> **ROWS**
++++++++++++++++++++

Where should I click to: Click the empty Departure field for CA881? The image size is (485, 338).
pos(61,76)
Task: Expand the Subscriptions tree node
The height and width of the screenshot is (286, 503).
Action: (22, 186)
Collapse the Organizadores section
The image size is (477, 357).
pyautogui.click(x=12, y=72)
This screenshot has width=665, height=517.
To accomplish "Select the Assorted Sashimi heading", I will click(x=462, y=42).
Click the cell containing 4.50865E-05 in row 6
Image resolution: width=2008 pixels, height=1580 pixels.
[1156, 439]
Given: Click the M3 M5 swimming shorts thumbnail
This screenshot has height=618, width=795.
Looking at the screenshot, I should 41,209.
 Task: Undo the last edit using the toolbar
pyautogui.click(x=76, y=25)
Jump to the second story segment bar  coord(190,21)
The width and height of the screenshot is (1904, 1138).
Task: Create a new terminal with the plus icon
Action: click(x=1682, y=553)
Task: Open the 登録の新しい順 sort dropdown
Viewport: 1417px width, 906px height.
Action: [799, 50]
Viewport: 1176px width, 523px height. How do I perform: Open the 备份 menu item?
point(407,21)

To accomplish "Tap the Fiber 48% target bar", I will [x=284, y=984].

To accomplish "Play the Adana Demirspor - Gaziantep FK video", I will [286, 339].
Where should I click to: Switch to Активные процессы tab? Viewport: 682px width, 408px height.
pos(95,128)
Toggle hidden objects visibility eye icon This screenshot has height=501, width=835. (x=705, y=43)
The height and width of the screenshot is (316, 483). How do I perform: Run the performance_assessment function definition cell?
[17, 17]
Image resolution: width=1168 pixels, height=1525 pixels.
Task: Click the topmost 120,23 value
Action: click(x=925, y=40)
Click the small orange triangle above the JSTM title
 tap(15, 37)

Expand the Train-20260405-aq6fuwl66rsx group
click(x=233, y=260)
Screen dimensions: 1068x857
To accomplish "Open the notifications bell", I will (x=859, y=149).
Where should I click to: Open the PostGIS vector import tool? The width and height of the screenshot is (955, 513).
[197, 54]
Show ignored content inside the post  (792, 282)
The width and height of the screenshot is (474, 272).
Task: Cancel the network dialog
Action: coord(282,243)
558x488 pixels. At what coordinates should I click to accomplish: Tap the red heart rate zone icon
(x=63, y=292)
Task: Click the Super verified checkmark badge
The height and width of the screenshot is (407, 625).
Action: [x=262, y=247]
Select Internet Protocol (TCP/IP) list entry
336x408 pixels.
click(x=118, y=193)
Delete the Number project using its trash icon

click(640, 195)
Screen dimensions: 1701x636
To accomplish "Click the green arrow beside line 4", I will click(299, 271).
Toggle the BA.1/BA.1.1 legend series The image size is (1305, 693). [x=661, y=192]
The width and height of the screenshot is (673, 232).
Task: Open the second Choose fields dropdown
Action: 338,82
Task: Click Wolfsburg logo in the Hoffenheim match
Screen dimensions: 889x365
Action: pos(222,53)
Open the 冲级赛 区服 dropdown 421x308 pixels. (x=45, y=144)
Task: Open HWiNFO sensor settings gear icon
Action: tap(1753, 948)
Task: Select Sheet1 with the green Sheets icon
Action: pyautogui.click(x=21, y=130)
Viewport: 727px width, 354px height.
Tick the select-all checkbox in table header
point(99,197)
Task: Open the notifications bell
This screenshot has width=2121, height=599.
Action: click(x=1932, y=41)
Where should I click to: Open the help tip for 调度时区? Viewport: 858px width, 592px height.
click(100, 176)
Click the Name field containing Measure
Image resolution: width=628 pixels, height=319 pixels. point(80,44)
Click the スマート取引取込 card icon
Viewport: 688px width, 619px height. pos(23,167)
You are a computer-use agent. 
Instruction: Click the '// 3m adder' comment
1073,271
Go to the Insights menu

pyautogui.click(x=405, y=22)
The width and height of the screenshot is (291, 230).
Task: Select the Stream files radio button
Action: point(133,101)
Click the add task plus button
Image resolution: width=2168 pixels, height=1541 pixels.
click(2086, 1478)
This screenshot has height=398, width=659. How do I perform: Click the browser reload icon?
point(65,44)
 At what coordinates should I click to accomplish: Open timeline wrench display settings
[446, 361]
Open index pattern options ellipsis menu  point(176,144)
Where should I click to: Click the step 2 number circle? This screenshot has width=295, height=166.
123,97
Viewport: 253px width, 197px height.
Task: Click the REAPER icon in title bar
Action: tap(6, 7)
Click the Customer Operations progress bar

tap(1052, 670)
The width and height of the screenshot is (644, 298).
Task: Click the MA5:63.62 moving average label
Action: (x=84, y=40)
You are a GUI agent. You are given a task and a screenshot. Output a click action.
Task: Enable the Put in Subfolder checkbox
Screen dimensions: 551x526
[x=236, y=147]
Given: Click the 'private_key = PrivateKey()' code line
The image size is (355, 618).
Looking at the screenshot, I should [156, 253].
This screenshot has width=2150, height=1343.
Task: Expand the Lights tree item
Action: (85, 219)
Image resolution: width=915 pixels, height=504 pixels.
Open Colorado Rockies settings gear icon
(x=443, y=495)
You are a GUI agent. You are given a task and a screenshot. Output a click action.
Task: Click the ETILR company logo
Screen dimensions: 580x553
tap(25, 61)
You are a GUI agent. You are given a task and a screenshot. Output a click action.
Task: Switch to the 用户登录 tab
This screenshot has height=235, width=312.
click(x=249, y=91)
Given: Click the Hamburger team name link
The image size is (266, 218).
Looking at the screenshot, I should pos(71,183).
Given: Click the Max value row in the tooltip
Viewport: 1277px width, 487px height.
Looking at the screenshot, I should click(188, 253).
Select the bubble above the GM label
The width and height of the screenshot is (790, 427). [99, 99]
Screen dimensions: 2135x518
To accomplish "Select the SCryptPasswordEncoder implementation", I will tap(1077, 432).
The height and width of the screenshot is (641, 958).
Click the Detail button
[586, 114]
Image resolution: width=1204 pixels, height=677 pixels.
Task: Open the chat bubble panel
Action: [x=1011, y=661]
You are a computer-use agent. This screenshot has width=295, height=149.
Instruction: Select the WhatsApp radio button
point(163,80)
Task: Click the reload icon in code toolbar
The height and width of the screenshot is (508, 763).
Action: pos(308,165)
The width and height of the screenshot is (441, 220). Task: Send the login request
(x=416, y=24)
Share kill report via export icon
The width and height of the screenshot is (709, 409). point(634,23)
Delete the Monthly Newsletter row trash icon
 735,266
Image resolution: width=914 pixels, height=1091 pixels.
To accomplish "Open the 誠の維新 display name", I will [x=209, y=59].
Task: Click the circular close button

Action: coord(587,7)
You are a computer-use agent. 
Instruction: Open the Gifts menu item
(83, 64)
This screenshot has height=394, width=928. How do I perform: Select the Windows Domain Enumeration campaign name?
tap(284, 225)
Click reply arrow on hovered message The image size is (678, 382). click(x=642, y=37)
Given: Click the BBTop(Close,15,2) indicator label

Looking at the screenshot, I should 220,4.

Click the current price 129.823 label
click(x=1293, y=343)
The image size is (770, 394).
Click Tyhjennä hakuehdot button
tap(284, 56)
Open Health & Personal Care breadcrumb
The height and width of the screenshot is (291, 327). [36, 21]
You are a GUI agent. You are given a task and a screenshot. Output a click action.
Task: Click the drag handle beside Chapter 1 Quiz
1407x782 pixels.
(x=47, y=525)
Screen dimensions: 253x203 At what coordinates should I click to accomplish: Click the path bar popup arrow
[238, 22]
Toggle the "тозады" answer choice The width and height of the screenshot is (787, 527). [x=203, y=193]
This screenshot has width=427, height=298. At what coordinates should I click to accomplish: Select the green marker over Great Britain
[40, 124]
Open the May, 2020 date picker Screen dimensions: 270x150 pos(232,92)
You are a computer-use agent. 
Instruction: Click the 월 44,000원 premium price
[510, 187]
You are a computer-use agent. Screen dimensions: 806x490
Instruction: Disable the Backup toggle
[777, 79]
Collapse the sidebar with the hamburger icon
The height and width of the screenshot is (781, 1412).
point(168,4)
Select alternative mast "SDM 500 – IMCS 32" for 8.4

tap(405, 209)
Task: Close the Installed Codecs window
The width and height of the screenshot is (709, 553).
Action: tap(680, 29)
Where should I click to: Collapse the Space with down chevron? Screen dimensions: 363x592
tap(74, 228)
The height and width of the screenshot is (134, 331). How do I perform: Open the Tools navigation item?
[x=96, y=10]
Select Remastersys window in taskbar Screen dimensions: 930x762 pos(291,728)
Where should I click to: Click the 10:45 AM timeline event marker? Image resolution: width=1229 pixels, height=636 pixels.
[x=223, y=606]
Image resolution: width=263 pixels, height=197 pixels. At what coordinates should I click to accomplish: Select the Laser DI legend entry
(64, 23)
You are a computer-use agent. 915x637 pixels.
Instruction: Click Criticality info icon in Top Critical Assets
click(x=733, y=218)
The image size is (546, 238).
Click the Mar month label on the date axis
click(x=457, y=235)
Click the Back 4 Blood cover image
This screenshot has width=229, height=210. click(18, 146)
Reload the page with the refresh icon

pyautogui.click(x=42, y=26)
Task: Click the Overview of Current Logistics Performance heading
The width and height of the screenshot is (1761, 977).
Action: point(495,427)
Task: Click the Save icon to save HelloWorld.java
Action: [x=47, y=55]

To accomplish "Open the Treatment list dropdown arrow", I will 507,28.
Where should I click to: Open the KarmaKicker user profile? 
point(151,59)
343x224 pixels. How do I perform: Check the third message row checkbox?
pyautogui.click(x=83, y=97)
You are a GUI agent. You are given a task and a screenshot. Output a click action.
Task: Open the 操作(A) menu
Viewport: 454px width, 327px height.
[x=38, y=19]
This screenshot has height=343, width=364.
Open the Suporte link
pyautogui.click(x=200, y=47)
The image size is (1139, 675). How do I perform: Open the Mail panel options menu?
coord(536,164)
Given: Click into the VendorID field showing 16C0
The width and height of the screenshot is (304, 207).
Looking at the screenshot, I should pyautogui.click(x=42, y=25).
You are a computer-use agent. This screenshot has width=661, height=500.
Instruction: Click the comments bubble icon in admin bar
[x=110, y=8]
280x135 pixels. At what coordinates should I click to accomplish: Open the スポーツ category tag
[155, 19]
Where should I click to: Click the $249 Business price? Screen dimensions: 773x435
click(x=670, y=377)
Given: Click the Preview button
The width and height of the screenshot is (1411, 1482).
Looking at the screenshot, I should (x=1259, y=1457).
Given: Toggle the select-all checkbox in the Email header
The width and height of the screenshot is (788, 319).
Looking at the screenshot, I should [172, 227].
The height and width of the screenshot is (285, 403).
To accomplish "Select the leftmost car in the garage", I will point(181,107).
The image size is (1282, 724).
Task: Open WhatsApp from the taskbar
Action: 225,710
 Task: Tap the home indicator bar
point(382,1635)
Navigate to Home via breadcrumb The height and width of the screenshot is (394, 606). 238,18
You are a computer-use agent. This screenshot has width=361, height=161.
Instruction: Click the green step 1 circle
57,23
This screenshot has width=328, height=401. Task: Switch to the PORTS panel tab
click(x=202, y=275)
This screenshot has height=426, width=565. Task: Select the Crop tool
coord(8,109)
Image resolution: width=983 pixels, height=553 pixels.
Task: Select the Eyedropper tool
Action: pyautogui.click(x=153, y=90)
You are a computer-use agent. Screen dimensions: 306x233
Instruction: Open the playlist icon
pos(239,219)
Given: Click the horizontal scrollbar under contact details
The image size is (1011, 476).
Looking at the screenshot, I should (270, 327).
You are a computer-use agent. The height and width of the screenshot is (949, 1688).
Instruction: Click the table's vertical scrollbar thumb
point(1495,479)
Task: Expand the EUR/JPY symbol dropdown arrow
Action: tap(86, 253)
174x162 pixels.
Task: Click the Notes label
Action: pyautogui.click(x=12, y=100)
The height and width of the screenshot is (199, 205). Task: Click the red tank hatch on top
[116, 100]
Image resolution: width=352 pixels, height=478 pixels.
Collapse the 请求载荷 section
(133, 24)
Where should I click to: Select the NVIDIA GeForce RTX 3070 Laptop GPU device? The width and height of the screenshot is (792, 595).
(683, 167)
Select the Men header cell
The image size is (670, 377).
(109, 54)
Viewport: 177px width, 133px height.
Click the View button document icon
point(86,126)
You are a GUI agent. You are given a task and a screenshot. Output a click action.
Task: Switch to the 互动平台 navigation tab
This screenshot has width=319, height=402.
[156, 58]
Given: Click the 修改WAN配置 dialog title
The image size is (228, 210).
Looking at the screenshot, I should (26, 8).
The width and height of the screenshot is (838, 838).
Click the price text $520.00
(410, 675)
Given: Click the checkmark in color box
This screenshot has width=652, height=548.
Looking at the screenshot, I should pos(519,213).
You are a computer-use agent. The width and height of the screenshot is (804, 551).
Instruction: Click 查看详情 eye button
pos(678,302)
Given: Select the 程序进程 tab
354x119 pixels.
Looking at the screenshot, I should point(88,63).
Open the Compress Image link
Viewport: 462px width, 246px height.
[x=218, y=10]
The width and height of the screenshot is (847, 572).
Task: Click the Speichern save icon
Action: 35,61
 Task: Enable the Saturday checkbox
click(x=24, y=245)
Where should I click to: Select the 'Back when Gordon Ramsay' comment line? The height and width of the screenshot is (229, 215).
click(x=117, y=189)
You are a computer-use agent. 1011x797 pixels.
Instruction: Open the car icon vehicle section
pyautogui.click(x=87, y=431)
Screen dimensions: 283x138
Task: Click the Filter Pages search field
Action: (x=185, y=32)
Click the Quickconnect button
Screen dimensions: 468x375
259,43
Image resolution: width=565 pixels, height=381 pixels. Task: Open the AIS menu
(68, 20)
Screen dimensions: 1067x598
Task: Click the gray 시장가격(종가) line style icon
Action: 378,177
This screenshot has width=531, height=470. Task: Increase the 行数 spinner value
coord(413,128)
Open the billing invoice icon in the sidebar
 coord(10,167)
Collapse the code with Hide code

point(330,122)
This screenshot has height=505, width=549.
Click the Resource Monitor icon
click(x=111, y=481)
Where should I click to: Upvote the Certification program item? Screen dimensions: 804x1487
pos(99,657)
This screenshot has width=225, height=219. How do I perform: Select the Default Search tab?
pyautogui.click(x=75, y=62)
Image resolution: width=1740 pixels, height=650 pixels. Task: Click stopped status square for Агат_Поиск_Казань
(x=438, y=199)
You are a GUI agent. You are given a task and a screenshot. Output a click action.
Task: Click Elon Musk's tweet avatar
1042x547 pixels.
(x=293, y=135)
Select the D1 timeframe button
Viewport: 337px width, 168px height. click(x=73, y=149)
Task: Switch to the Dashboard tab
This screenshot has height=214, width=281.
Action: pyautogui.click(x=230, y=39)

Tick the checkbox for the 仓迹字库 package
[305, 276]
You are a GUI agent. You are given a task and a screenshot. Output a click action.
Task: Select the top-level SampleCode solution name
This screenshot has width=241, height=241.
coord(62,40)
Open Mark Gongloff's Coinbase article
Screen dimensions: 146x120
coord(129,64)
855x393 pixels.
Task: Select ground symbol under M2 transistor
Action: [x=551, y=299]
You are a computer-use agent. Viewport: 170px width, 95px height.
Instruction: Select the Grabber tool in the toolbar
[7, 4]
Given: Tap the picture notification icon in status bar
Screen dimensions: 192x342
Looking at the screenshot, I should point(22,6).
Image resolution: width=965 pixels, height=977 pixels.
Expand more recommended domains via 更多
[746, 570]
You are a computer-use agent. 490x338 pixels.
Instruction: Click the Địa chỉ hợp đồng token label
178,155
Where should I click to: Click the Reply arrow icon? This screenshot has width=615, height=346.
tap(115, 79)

++++++++++++++++++++

> **PROBLEM TO SOLVE**
Copy out, unchanged, the portion of the listing that begins with the line containing "Where should I click to: Click the $249" and ends with the line containing "Looking at the screenshot, I should [172, 227].", including both of those lines.

> **SOLUTION TO THIS PROBLEM**
Where should I click to: Click the $249 Business price? Screen dimensions: 773x435
click(x=670, y=377)
Given: Click the Preview button
The width and height of the screenshot is (1411, 1482).
Looking at the screenshot, I should (x=1259, y=1457).
Given: Toggle the select-all checkbox in the Email header
The width and height of the screenshot is (788, 319).
Looking at the screenshot, I should [172, 227].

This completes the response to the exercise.